▶ Work order
Continue the write-up on research trends at ACL 2019 from the point where it ends.

▶ Reading passage
----------

This showed that getting a better ranking on a specific split doesn’t mean that you are better in general. Since in some fields of research, the improvements between each paper are small, the use of standard split does not guarantee that a model is really better than another one on the task. Random splits could improve this by adding a notion of variance on the performances.
The last trend in NLP consists of using models or embeddings learned on huge datasets of general data from sources such as Wikipedia, books or newspapers.
When you want to work on specialised domains such as the biomedical, legal or financial domains, you need specialised embeddings. However, you generally don’t have enough specialised data to re-train the embeddings or the models.
A solution is to use and modify pre-trained models for your specific task. This is called domain adaptation. There are several ways to do it. For example, Boukkouri et al combined a general embedding and a smaller one learned on their domain. Hu et al fine-tuned a general model on their data. These methods allow using recent models (which needs a lot of data) on some specific domains that do not fit those requirements.
Machine translation is still a huge topic with no less than 46 papers in the main conference (according to the ACL 2019 chair blog post), an entire two-days workshop dedicated to it and Liang Huang invited talk. Liang Huang is a principal scientist of Baidu Silicon Valley AI Lab who talked about the current state of simultaneous translation and Baidu research’s new approach. They were able to do an English/Chinese translation with 3 seconds of delay only. The demo is available here: https://simultrans-demo.github.io/. One can also notice that the ACL best long paper award was on this topic (Zhang et al.)!
Conversational systems (also called chatbots) were also a trendy topic, with 52 papers, a workshop, and the invited talk from Pascale Fung.
Pascale Fung is a Professor at the Hong Kong University of Science & Technology. She presented the state of the art of conversational systems. For her, recent advances are going in three directions: learning to memorise, learning to personalise and learning to empathise. She presented her current work on conversational systems that can empathise, showing that improvements have been made but there is still work to do. She ended with questions about the ethics of this sector: how can we build systems that are secure, safe and fair for all?

----------

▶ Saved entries

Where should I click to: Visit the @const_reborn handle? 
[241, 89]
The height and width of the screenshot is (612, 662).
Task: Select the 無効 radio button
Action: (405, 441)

----------

▶ Task answer
Knowledge graphs are also pretty trendy, they seem to be a good way to add knowledge to models. It can be used for Question-Answering or Conversational systems. The blog post of Michael Galkin makes a review of the most interesting articles in this sector.
Bias in NLP
After recent papers showed that models in NLP are biased (Bolukbasi et al., 2016 ; Caliskan et al, 2017) there is more and more work on what we can do about that, reflected by a session and a workshop during the meeting (https://genderbiasnlp.talp.cat/).
Several works about removing gender bias from models have been previously published. But the work of Gonen and Goldberg explains that, for now, it’s only “Lipstick on a pig”.
We observed two main areas on the topic. Firstly, removing/controlling gender bias in the models (like in automatic translation, Habash et al., Escudé Font et al., Ik Cho et al.). Secondly, measuring bias in the models and society (with articles proposed by sociologists, like Karve et al., Hitti et al., Basta et al., Kurita et al.).
There were several papers about summarization (including our own paper https://arxiv.org/abs/1907.07323) which have been summarized by RecitalAI on their GitHub.
ACL was a great place to measure the trends in the NLP field. As models are becoming better, data scientists are applying them to a large variety of topics including automatic translation, search engine, and chatbots.
As the NLP community and topics are becoming bigger and bigger, we hope that this summary of our biased takeaways from the meeting could help you navigate the nearly 700 ACL papers of this year.